Renato ha hecho lo que pudo haber organizado una institución cultural hace tiempo. Demuestra con esta iniciativa el valor ciudadano, la responsabilidad y la ética de un intelectual que se preocupa por su país y su ciudad, que piensa más allá de él, de sus intereses particulares, aún cuando en ello le quede el reconocimiento y se le abran puertas hacia otros horizontes. Tal vez incluso ya broten los detractores y lo infamen, pero la autoría de esta hazaña, aunque parezca exagerado, es imborrable.

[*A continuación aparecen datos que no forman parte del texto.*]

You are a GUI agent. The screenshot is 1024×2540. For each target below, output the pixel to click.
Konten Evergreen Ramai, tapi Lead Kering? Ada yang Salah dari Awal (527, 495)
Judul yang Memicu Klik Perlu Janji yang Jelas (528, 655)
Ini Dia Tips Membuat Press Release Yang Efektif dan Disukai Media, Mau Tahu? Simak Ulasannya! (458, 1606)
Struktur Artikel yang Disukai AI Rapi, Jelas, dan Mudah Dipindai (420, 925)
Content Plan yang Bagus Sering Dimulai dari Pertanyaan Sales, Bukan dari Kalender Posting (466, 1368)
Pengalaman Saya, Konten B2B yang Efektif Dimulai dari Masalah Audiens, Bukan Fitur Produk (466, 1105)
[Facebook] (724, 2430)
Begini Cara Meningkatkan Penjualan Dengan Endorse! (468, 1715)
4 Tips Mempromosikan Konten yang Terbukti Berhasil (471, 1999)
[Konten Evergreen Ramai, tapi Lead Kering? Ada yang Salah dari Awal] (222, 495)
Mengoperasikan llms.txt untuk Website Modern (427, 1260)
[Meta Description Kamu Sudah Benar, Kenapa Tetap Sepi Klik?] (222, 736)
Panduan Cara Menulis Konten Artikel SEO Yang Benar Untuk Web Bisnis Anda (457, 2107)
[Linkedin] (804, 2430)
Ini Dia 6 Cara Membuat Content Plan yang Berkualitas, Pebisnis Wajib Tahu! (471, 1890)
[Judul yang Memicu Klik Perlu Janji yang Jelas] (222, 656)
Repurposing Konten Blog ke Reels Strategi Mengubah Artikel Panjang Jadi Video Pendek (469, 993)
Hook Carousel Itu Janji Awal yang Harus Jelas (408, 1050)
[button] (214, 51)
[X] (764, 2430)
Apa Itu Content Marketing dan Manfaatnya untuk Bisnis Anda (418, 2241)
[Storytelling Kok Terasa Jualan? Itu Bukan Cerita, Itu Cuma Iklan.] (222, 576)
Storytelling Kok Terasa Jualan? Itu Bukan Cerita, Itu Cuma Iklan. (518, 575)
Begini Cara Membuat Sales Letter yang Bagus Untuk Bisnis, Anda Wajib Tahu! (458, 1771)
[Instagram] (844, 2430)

Lima la horrible nos ha mostrado su mejor cara, nos dio el placer de la vista y del oído, del olfato, no enseñó que su belleza se abre al mar y tierra adentro. Ni qué decir de la gastronomía peruana, uno de sus mayores atractivos y uno de los valores que más promueve el modelo de desarrollo turístico y cultural del país. La fusión de su mesa es la clave: cocina criolla, indígena, oriental, negra y unos toques de diseño posmoderno. Lima La horrible sabe bien.